LMDB Import - Software Design Specification


Introduction

The first implementation of “import” functionality based on import for bdb has two major drawbacks: - bad performance compared to bdb import - database size grows out of control This document present a proposal to fix theses issues. By “import” I mean the ldif2db, reindex, total update and upgrade functionalities.

bdb import synopsys


In bdb plugibn code there are two way to import things - reindex / upgrade - import / total update

bdb reindex / upgrade synopsys


reindex is handled by a single thread that read the entries then update the indexes.

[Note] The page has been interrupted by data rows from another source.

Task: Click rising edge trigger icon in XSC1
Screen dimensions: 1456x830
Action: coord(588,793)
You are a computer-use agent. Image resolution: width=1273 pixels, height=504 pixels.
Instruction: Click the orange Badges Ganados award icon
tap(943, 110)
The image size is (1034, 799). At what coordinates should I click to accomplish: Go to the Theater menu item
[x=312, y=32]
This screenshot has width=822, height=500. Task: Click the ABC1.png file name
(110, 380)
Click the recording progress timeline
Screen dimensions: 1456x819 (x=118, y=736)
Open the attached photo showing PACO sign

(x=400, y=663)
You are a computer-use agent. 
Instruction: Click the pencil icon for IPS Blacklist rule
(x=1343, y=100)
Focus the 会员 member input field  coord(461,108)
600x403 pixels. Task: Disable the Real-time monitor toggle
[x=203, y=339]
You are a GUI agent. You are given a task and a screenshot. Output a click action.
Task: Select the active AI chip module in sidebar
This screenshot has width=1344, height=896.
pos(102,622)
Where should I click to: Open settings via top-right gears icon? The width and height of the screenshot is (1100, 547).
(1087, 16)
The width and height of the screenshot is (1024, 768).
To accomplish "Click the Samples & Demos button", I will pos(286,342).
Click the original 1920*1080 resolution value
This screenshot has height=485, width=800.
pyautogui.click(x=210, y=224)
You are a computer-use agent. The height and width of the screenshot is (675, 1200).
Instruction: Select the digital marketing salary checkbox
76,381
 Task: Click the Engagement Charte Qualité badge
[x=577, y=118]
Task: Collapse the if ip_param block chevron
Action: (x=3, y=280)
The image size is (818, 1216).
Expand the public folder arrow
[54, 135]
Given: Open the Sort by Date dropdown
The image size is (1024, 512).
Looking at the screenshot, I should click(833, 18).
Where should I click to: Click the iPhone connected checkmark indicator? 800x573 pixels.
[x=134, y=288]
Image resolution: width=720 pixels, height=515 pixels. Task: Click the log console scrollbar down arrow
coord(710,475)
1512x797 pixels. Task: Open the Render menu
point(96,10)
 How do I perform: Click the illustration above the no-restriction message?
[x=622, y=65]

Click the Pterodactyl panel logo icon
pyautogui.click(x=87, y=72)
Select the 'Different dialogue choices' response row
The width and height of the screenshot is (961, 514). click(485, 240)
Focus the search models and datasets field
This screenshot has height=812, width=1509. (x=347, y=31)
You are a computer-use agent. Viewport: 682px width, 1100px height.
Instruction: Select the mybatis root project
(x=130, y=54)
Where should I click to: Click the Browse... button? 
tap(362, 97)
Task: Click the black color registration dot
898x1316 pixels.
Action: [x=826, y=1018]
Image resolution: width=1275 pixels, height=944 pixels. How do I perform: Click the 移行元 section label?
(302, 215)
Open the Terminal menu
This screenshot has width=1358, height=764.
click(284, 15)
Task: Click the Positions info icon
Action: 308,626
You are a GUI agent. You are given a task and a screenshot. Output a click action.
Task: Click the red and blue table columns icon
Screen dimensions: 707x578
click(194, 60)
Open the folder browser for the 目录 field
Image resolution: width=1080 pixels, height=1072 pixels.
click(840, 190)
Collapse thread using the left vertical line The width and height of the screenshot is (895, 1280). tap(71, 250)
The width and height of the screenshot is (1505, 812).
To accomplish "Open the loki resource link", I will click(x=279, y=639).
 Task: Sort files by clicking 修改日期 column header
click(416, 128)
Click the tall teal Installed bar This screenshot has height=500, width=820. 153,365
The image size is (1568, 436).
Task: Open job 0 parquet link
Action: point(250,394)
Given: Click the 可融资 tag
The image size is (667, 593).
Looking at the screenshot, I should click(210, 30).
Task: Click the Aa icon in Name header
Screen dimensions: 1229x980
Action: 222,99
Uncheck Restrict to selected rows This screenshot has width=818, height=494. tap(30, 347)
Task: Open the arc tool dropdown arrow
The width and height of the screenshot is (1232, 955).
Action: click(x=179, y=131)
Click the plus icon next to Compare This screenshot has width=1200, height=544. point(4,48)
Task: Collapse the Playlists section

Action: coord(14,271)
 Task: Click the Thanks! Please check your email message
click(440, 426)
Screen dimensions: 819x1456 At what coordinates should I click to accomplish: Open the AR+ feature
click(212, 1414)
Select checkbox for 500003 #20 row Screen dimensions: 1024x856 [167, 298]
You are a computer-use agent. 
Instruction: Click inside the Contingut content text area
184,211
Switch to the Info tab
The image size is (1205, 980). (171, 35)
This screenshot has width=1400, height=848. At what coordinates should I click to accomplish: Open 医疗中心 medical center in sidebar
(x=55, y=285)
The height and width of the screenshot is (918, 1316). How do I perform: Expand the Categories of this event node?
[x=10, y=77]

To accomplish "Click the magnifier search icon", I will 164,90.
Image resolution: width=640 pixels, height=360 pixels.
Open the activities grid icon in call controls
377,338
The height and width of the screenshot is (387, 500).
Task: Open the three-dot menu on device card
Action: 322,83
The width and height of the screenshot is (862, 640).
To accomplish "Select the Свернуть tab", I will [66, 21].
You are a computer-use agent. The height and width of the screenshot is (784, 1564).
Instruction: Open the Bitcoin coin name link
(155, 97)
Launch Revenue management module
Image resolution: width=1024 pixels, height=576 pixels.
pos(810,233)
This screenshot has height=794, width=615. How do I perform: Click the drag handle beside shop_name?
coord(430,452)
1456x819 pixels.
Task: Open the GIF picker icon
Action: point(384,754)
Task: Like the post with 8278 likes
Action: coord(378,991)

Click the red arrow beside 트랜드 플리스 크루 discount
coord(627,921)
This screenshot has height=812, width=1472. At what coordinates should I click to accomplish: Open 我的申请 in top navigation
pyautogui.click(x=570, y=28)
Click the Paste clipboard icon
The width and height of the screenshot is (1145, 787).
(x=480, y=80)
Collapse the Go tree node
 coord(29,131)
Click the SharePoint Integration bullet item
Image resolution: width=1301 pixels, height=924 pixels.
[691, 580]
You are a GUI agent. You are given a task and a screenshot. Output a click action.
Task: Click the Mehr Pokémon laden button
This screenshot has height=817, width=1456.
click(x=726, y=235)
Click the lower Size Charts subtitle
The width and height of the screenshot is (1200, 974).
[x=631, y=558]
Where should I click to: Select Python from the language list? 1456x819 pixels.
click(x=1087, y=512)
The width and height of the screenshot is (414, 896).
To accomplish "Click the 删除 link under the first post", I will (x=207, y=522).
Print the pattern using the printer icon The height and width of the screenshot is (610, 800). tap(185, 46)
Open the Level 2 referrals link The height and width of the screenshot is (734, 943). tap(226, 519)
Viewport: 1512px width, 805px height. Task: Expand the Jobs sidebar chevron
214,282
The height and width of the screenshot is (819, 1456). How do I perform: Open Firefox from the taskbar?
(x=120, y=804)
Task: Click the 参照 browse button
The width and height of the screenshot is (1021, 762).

bdb import / total update synopsys


importi/total update is handled by a set of threads:

thread role
ldif2db provider read ldif entries and push them towards foreman
total update provider push added entry towards foreman
foreman write entry in db, update special indexes like entryrdn, push entry towards workers
worker There are one worker per attributes (regular or vlv) to index. a worker thread is in charge of updating a single attribute

This is quite efficient because a thread handled all the write in a db instance. Infortunately lmdb allows only a single active write txn so the write cannot be parallelized (and by calling back some backend function, read txn are implicitely used which also cause trouble with lmdb )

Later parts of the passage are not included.